Pixel coordinate grounding data:
☆ ☆ ☆ ☆ ☆ ☆ ☆

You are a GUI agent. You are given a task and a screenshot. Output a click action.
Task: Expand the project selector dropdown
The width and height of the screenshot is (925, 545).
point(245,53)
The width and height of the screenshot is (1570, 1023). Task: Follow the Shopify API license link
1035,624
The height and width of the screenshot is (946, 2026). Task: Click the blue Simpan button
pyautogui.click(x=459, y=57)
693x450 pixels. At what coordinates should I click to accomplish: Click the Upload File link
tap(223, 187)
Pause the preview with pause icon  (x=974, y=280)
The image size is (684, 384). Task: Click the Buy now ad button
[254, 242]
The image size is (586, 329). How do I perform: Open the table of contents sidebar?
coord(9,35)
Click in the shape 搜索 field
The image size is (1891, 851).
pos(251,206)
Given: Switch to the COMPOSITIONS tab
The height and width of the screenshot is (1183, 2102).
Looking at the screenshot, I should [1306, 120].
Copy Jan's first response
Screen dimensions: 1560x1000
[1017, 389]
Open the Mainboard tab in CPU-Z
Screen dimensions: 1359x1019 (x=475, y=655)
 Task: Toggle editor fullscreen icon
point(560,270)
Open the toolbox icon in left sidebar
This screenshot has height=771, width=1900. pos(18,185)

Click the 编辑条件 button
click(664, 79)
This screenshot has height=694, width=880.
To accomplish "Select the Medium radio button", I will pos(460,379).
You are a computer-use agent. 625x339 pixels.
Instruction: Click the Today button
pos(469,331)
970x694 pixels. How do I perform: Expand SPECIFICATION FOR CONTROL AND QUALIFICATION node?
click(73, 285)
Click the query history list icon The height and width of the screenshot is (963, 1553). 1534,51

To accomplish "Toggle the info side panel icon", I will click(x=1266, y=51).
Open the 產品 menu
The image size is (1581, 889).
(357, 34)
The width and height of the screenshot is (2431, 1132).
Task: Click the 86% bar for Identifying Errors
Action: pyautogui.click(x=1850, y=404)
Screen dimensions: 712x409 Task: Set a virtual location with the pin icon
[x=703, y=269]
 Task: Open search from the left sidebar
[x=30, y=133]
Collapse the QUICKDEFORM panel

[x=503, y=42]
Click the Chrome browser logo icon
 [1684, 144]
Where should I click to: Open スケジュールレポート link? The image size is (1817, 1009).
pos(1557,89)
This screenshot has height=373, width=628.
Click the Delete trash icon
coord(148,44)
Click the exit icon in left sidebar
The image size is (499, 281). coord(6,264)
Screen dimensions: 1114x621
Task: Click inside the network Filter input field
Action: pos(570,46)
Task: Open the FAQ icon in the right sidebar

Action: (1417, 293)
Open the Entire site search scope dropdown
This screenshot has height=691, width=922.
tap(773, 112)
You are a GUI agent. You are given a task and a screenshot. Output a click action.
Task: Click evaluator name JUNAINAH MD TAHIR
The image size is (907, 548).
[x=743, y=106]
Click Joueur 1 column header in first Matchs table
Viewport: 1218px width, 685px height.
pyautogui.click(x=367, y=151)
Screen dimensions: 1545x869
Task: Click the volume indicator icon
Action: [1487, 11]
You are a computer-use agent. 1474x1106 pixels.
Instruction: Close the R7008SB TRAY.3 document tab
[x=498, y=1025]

☆ ☆ ☆ ☆ ☆ ☆ ☆

**EXERCISE INSTRUCTIONS**
Could you copy every record above exactly as it stands?

**RESPONSE FOR THIS EXERCISE**
You are a GUI agent. You are given a task and a screenshot. Output a click action.
Task: Expand the project selector dropdown
The width and height of the screenshot is (925, 545).
point(245,53)
The width and height of the screenshot is (1570, 1023). Task: Follow the Shopify API license link
1035,624
The height and width of the screenshot is (946, 2026). Task: Click the blue Simpan button
pyautogui.click(x=459, y=57)
693x450 pixels. At what coordinates should I click to accomplish: Click the Upload File link
tap(223, 187)
Pause the preview with pause icon  (x=974, y=280)
The image size is (684, 384). Task: Click the Buy now ad button
[254, 242]
The image size is (586, 329). How do I perform: Open the table of contents sidebar?
coord(9,35)
Click in the shape 搜索 field
The image size is (1891, 851).
pos(251,206)
Given: Switch to the COMPOSITIONS tab
The height and width of the screenshot is (1183, 2102).
Looking at the screenshot, I should [1306, 120].
Copy Jan's first response
Screen dimensions: 1560x1000
[1017, 389]
Open the Mainboard tab in CPU-Z
Screen dimensions: 1359x1019 (x=475, y=655)
 Task: Toggle editor fullscreen icon
point(560,270)
Open the toolbox icon in left sidebar
This screenshot has height=771, width=1900. pos(18,185)

Click the 编辑条件 button
click(664, 79)
This screenshot has height=694, width=880.
To accomplish "Select the Medium radio button", I will pos(460,379).
You are a computer-use agent. 625x339 pixels.
Instruction: Click the Today button
pos(469,331)
970x694 pixels. How do I perform: Expand SPECIFICATION FOR CONTROL AND QUALIFICATION node?
click(73, 285)
Click the query history list icon The height and width of the screenshot is (963, 1553). 1534,51

To accomplish "Toggle the info side panel icon", I will click(x=1266, y=51).
Open the 產品 menu
The image size is (1581, 889).
(357, 34)
The width and height of the screenshot is (2431, 1132).
Task: Click the 86% bar for Identifying Errors
Action: pyautogui.click(x=1850, y=404)
Screen dimensions: 712x409 Task: Set a virtual location with the pin icon
[x=703, y=269]
 Task: Open search from the left sidebar
[x=30, y=133]
Collapse the QUICKDEFORM panel

[x=503, y=42]
Click the Chrome browser logo icon
 [1684, 144]
Where should I click to: Open スケジュールレポート link? The image size is (1817, 1009).
pos(1557,89)
This screenshot has height=373, width=628.
Click the Delete trash icon
coord(148,44)
Click the exit icon in left sidebar
The image size is (499, 281). coord(6,264)
Screen dimensions: 1114x621
Task: Click inside the network Filter input field
Action: pos(570,46)
Task: Open the FAQ icon in the right sidebar

Action: (1417, 293)
Open the Entire site search scope dropdown
This screenshot has height=691, width=922.
tap(773, 112)
You are a GUI agent. You are given a task and a screenshot. Output a click action.
Task: Click evaluator name JUNAINAH MD TAHIR
The image size is (907, 548).
[x=743, y=106]
Click Joueur 1 column header in first Matchs table
Viewport: 1218px width, 685px height.
pyautogui.click(x=367, y=151)
Screen dimensions: 1545x869
Task: Click the volume indicator icon
Action: [1487, 11]
You are a computer-use agent. 1474x1106 pixels.
Instruction: Close the R7008SB TRAY.3 document tab
[x=498, y=1025]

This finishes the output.